Thomas Aquinas Flannery
Thomas Aquinas Flannery (May 10, 1918 – September 20, 2007) was a United States federal judge.
Born in Washington, D.C., Flannery received an LL.B. from Catholic University of America School of Law in 1940. He was in private practice in Washington, D.C. from 1940 to 1942, and was then in the United States Army Air Corps during World War II, from 1942 to 1945, returning to private practice in Washington, D.C. from 1945 to 1948. He was a trial attorney of U.S. Department of Justice, Washington, D.C. from 1948 to 1950, and an Assistant U.S. attorney for the District of Columbia from 1950 to 1962. He again returned to private practice in Washington, D.C. from 1962 to 1969, and was the United States Attorney for the District of Columbia from 1969 to 1971.
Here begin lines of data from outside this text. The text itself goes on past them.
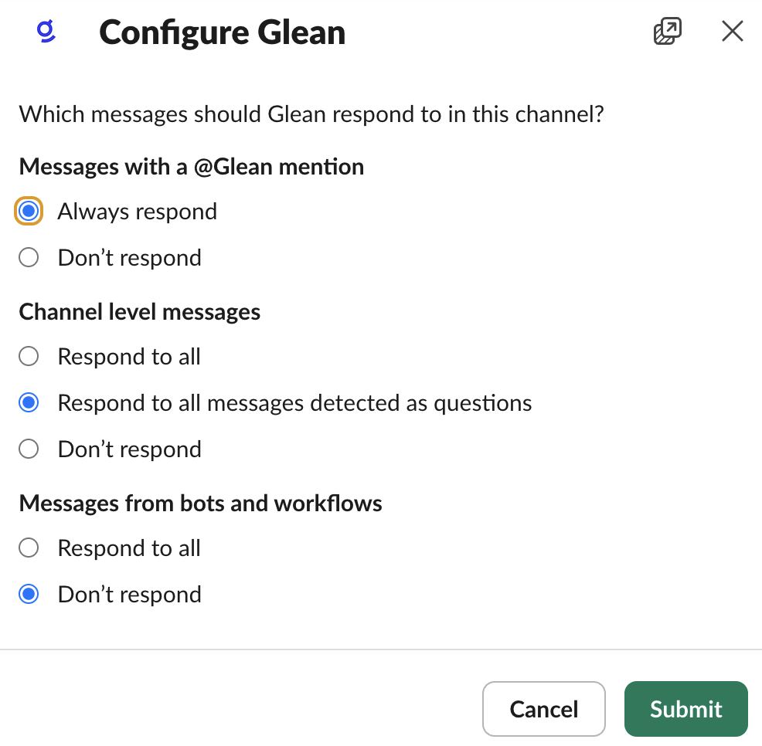Submit the Glean configuration

[x=685, y=708]
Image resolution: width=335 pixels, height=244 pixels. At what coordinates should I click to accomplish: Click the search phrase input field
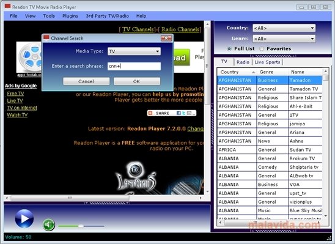pyautogui.click(x=134, y=66)
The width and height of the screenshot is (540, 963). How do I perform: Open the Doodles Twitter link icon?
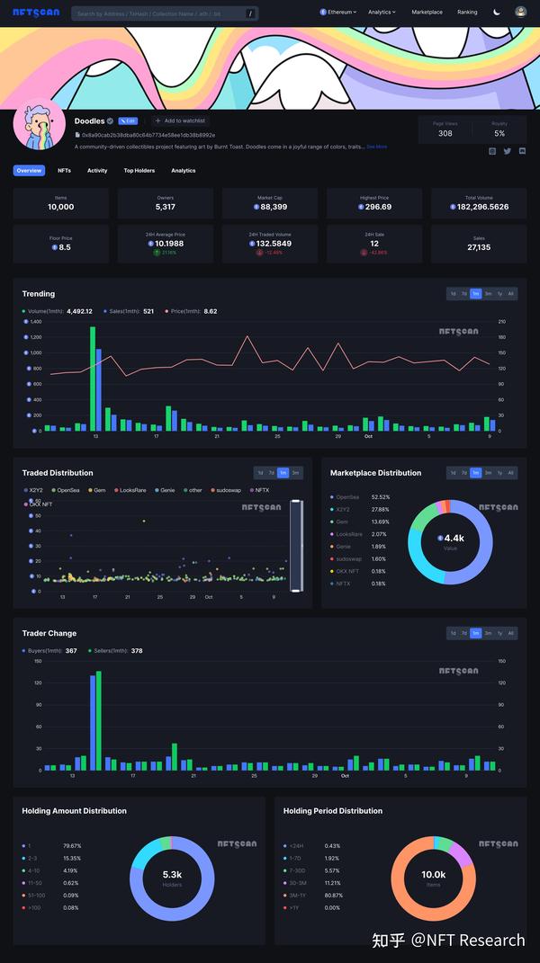[508, 151]
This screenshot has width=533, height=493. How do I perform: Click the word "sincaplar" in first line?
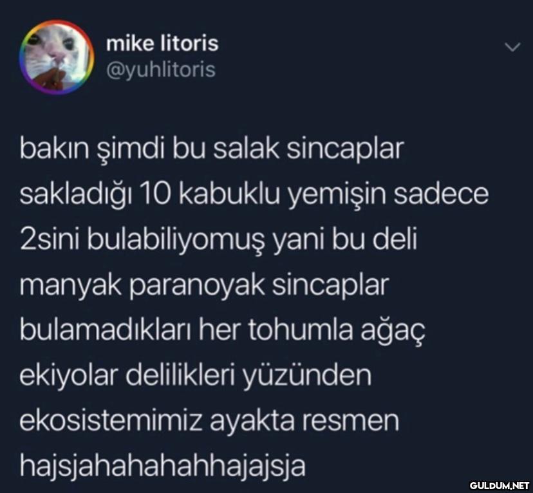click(x=345, y=149)
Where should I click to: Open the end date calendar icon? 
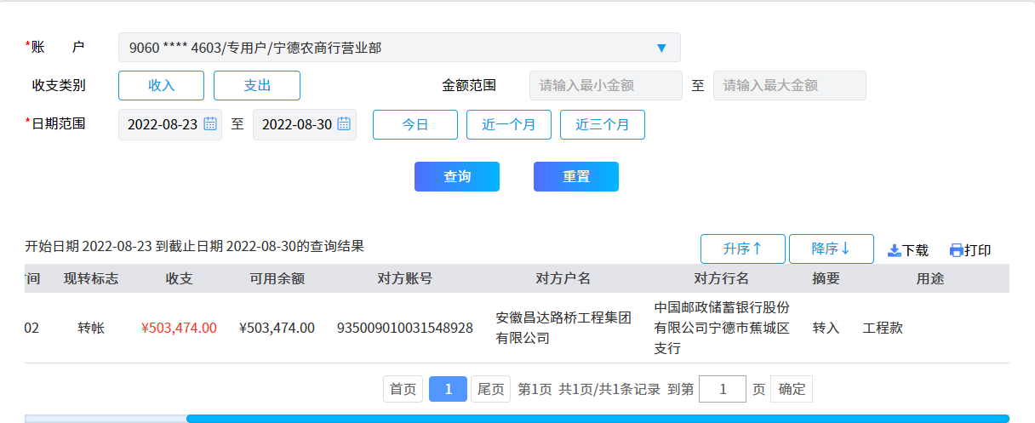coord(344,124)
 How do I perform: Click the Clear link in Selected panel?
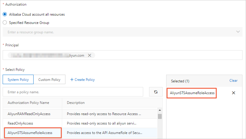(233, 81)
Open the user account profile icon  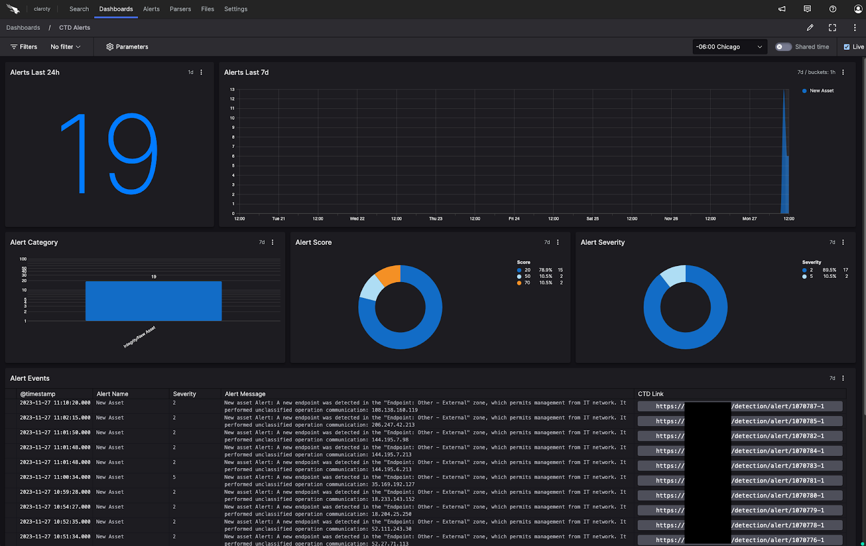click(858, 9)
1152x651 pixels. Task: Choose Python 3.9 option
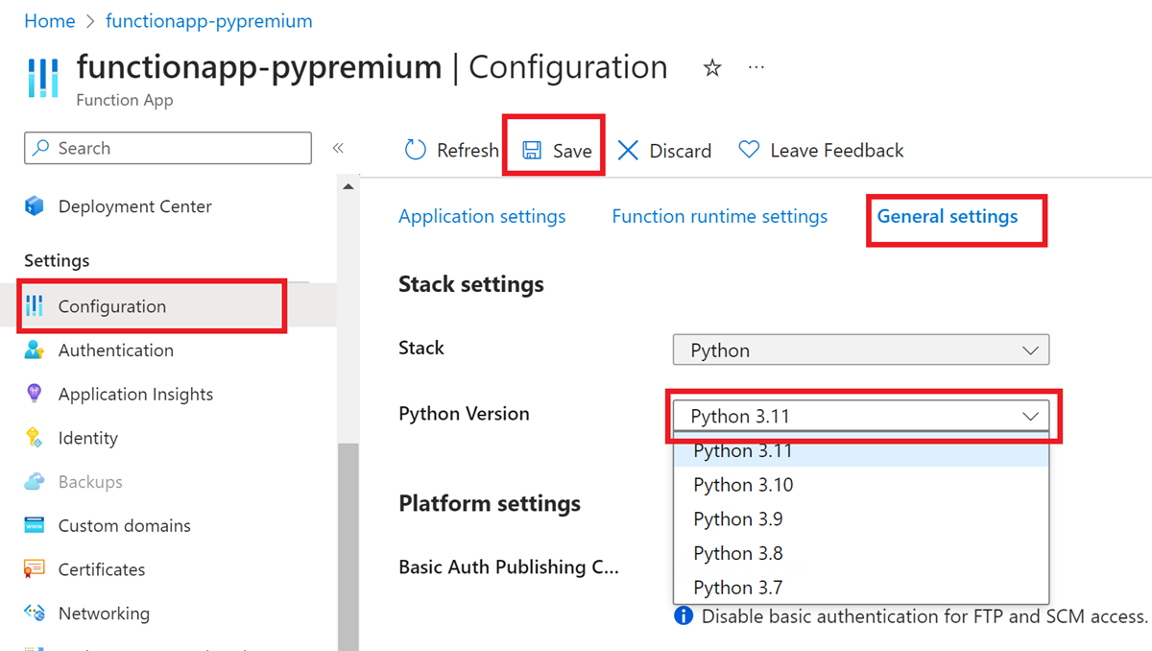pyautogui.click(x=738, y=519)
On November 18, 1971, Flannery was nominated by President Richard Nixon to a seat on the United States District Court for the District of Columbia, vacated by Leonard P. Walsh. Flannery was confirmed by the United States Senate on December 1, 1971, and received his commission on December 6, 1971. He assumed senior status on May 10, 1985, serving in that capacity until his death, in Washington, D.C.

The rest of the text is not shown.